Problem to solve
Return the records that follow, unchanged and complete.

The records
▼▼▼

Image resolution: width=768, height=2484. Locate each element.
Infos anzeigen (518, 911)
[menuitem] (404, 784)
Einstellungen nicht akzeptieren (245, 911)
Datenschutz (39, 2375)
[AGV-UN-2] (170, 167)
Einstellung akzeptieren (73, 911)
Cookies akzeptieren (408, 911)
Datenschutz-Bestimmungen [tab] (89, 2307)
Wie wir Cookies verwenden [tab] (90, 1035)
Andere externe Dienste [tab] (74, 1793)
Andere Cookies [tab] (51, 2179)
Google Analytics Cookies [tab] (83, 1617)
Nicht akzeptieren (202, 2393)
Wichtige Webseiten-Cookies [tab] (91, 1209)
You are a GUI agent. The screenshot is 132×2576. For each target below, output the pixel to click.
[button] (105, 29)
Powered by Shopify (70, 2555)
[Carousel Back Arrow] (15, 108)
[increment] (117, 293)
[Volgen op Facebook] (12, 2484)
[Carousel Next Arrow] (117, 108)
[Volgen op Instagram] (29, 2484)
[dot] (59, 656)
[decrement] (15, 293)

▲▲▲

Your response
Image resolution: width=768, height=2484. Locate each element.
Infos anzeigen (518, 911)
[menuitem] (404, 784)
Einstellungen nicht akzeptieren (245, 911)
Datenschutz (39, 2375)
[AGV-UN-2] (170, 167)
Einstellung akzeptieren (73, 911)
Cookies akzeptieren (408, 911)
Datenschutz-Bestimmungen [tab] (89, 2307)
Wie wir Cookies verwenden [tab] (90, 1035)
Andere externe Dienste [tab] (74, 1793)
Andere Cookies [tab] (51, 2179)
Google Analytics Cookies [tab] (83, 1617)
Nicht akzeptieren (202, 2393)
Wichtige Webseiten-Cookies [tab] (91, 1209)
You are a GUI agent. The screenshot is 132×2576. For each target below, output the pixel to click.
[button] (105, 29)
Powered by Shopify (70, 2555)
[Carousel Back Arrow] (15, 108)
[increment] (117, 293)
[Volgen op Facebook] (12, 2484)
[Carousel Next Arrow] (117, 108)
[Volgen op Instagram] (29, 2484)
[dot] (59, 656)
[decrement] (15, 293)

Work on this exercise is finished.